DeKuyper Island Blue Pucker Sweet and Sour Schnapps
There aren't supposed to be blue foods. Even Frito-Lay knows this, which is why the blue Doritos are actually orange. But I guess you can't question nature's bounty, so if the combination of pineapple, kiwi, lime, and orange depicted on the label somehow produces a 30-proof imitation liqueur that looks like windshield washer fluid and tastes like green Hi-C with vanilla frosting backwash, so be it. It's not harsh or painful and there is actually a tiny bit of balance between the sweet and the sour, so I guess a half-pint of Blue Pucker isn't the worst possible way to spend 99 cents.
Oh look, the worst possible way to spend 99 cents! This nip comes to us from the heartless bastards at Polynesian Products of Louisville, Kentucky, and though I must give it due credit for packing a 99-proof punch, I am also compelled to report that it tastes like someone floated a moldy banana muffin in a puddle of garbage juice, spit the last swig of a Keystone Light into it, and set it on fire.
Parrot Bay Frozen Mango Daiquiri
This is much better than I expected it to be, but still nowhere near worth the hassle. How much hassle is it to freeze a 10-ounce foil pouch of booze the color of a troubled tween's nail polish? Not much hassle at all, but for $2.49 and a measly 5% alcohol, I want an attached straw and perforated straw-hole, and this juice box delivers neither. You have to squeeze it out into a glass, which seems lacking in both dignity and festivity.
Margaritaville Spiked Tea
This is terrifying simply on account of being the 5.5% ABV alcopop hatechild of Jimmy Buffet and Anheuser-Busch. Would you be shocked to find out that it's very, very bland? This is what your least interesting aunt drinks on vacation. But, snidery aside, it's not awful, if for no other reason than it lacks the character necessary to truly offend the palate. It tastes like crappy canned iced tea, with no evidence of alcohol or ambition, but it'll do if you ever find yourself stuck on the world's lamest boat.
Buffalo Bill's Strawberry Blonde Ale with Ginger
Sight unsipped, this one actually has a lot going for it. I like strawberries and ale and ginger, the buffalo is a regal beast of burger, and my dad was named Bill. This only qualified for the spooky list by virtue of the price: $3.99 a sixer at a store where the PBR goes for $5.99. (I assume this is a special past-season liquidation price.) It turns out this is a pretty fair fruit beer. It tastes mostly like you'd expect, strawberries and ginger, though I wasn't anticipating the quick blast of cheese on the back end. But to be fair: It costs significantly less than Pabst, and who doesn't like cheese?

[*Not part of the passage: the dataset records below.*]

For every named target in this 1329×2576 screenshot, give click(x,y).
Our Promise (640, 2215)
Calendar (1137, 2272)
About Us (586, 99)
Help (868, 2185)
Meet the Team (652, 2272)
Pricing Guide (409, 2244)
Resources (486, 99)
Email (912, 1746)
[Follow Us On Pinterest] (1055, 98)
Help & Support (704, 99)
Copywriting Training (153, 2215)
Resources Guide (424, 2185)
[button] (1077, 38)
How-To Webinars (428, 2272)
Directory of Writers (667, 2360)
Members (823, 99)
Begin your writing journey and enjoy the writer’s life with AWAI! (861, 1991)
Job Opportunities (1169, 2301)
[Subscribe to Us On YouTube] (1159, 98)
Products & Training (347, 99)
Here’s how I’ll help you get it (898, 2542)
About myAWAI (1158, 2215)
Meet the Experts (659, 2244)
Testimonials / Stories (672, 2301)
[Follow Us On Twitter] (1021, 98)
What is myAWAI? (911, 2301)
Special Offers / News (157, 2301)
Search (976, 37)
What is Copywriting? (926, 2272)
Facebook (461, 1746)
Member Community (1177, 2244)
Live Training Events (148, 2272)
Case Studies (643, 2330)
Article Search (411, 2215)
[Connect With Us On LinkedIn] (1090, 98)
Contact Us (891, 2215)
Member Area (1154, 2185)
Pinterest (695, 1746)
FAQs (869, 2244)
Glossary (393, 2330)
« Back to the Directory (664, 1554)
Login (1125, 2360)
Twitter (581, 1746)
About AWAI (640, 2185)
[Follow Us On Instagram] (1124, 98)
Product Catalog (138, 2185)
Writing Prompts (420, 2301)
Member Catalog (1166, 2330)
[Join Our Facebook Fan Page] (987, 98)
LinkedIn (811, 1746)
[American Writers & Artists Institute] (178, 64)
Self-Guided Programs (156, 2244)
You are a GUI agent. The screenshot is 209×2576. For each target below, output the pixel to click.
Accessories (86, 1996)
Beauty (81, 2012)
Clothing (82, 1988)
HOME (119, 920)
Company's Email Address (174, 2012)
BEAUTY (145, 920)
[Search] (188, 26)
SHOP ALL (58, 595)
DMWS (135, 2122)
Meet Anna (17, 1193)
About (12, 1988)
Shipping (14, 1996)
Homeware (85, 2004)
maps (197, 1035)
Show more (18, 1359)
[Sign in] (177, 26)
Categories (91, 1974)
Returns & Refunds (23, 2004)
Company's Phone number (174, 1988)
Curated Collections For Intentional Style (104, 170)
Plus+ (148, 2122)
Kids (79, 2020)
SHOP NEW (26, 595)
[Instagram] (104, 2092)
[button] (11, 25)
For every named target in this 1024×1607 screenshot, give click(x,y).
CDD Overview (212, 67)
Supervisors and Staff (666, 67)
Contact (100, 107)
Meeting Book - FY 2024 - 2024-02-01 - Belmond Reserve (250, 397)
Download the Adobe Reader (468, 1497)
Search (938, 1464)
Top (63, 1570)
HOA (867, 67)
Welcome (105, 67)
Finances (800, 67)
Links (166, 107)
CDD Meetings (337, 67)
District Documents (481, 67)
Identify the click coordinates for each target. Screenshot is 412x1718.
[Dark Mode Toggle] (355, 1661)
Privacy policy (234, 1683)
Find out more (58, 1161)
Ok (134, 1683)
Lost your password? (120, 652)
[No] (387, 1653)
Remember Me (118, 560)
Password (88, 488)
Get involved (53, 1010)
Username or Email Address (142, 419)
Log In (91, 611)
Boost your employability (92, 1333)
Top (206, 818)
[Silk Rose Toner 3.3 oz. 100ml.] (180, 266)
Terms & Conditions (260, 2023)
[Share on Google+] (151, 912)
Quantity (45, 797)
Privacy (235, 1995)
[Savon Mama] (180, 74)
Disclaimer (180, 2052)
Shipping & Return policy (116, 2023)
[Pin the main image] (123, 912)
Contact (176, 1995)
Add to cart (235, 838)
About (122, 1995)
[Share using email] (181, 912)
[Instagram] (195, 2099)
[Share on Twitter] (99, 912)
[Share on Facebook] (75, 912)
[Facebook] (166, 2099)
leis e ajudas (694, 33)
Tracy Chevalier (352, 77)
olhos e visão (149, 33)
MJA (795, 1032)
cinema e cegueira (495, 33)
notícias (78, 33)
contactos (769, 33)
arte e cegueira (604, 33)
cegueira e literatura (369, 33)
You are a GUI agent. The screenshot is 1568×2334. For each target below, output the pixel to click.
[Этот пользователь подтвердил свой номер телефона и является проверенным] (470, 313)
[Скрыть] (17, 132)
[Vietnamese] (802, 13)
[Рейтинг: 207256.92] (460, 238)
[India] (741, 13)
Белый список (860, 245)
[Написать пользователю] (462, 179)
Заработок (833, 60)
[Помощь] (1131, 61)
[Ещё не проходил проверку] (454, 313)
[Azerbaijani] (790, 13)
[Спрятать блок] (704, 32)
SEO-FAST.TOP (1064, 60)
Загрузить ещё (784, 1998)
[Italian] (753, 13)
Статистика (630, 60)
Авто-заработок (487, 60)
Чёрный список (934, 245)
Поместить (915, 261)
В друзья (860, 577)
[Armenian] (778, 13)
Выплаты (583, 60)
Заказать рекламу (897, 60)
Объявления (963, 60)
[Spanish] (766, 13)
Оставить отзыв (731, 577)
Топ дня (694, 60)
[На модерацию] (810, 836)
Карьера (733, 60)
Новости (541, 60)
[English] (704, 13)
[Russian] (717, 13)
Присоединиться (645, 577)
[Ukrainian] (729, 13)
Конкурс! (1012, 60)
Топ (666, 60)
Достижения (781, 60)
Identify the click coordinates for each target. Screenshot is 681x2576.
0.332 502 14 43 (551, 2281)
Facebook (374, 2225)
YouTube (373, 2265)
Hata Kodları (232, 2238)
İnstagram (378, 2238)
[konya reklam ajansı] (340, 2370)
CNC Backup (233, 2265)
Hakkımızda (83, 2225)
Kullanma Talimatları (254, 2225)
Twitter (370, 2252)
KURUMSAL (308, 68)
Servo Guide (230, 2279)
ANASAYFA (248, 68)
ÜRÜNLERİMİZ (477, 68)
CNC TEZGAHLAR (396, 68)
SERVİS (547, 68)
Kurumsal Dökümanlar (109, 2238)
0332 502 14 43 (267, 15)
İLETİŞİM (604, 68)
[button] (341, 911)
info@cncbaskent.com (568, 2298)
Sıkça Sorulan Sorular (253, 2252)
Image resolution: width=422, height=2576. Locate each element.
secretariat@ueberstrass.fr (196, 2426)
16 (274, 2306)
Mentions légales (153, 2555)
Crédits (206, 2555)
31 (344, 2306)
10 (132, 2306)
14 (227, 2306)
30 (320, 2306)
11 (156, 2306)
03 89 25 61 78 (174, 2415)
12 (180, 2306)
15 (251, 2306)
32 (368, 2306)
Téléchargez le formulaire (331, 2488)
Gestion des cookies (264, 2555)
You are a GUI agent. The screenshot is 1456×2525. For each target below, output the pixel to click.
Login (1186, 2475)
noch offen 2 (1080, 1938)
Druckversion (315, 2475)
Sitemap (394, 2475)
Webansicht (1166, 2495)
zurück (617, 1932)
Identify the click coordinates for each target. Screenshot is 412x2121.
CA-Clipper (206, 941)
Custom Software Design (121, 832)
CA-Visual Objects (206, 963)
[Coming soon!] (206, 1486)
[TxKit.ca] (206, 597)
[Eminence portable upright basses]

Smirnoff Ice Green Apple Bite
I do believe this was my first sip of Smirnoff Ice. A very friendly bartender tried to shame me into drinking a bottle the day after my wedding, but I had no interest in drinking it or in testing the "This is grounds for an annulment" look in Emily's eyes, so I passed. But with the witching season upon us I figured I was obligated to confront my fears, and lo and behold it's not so bad, as these malternative numbers go. There's a little bit of sour apple on top of the sweet cheap cider taste, and I could probably finish the bottle if I set my mind to it.
My uncle Pete is a Busch man and a good man, but other than that I have no positive associations with this low-end A-B afterthought, and neither does anyone else. It's good to know there is a sustainable mass of people who revere Uncle Pete enough to keep this slop on the market, but it's not good to know that there are 36 more ounces of it festering in my fridge. Busch tastes like someone took all the sunshine and love out of a Bud Light.
Cortijo Rosado 2010
Like the strawberry buffalo juice above, this Spanish rosé hit the list due to off-season pricing: 99 cents for a 750 mL bottle of wine at my local shop. Glass bottle, even, with a real cork. And 2010's not that old, right? Depends where it's been, I guess. This 50-50 blend of tempranillo and garnacha had the potential to be the official holiday wine of the Gordon household, just as long as it didn't taste like, say, 25-year-old grocery store olive oil that you lost the cap to so for the last 11 years it's been sealed with a greasy sheet of toilet paper and a rubber band. Oh well.